*YOUR OBJECTIVE:* Where the line containing "Viewport: 384px width, 571px" appears in the entries below, start there and print only that line and every line after it, exactly, through the end, excluding pictures.

Stored items from a collection
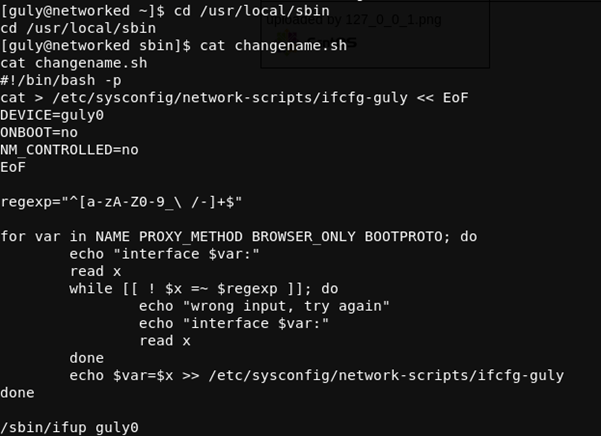Viewport: 601px width, 436px height.
Task: Click the "ONBOOT=no" line
Action: (x=40, y=132)
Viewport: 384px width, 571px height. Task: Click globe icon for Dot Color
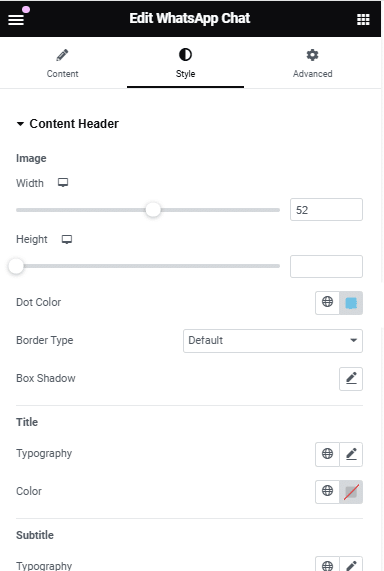coord(327,302)
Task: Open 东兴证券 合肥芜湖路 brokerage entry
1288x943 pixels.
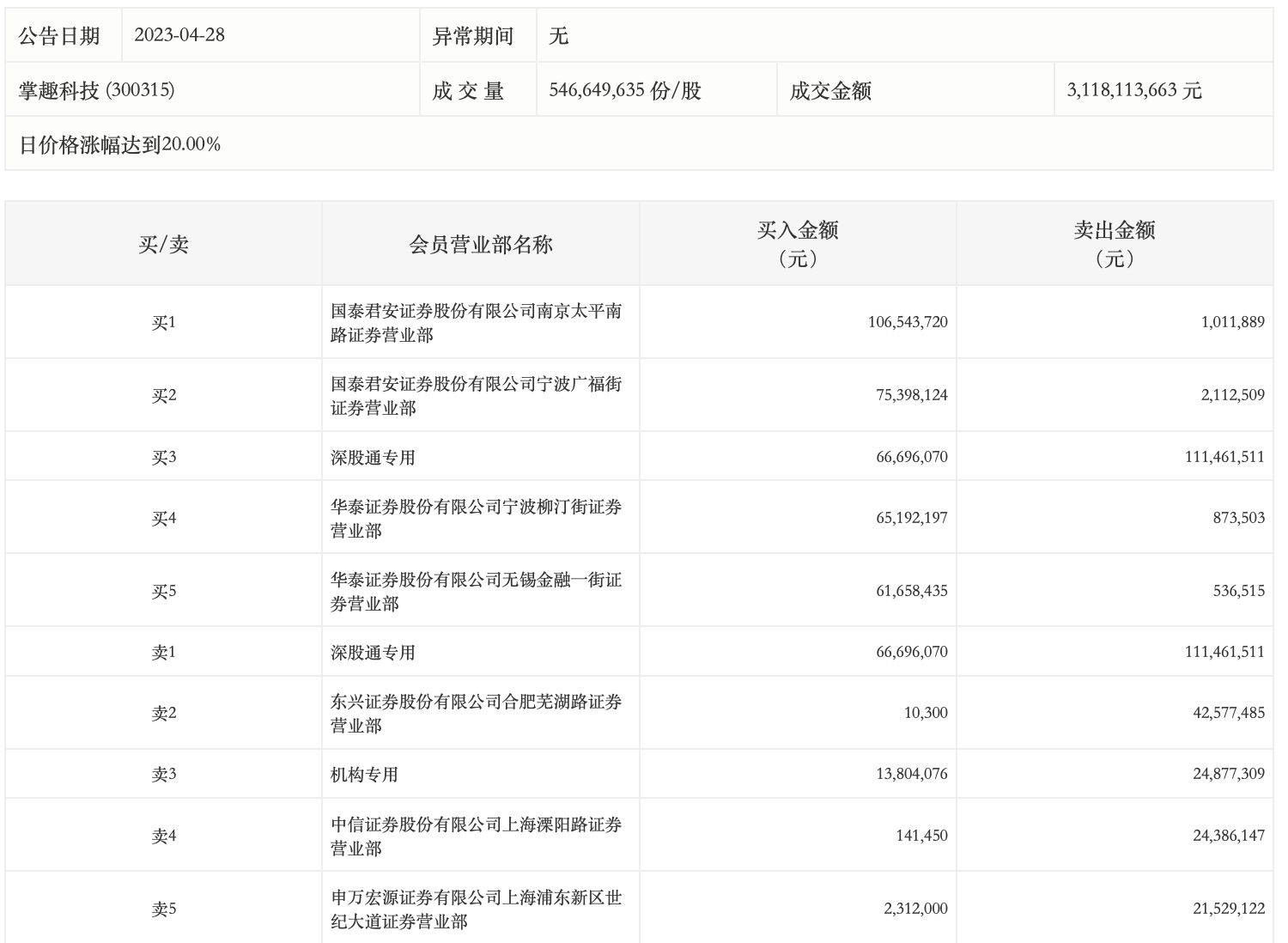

*TASK OUTPUT:*
Viewport: 384px width, 571px height. Task: Click globe icon for Dot Color
coord(327,302)
Task: Open 东兴证券 合肥芜湖路 brokerage entry
1288x943 pixels.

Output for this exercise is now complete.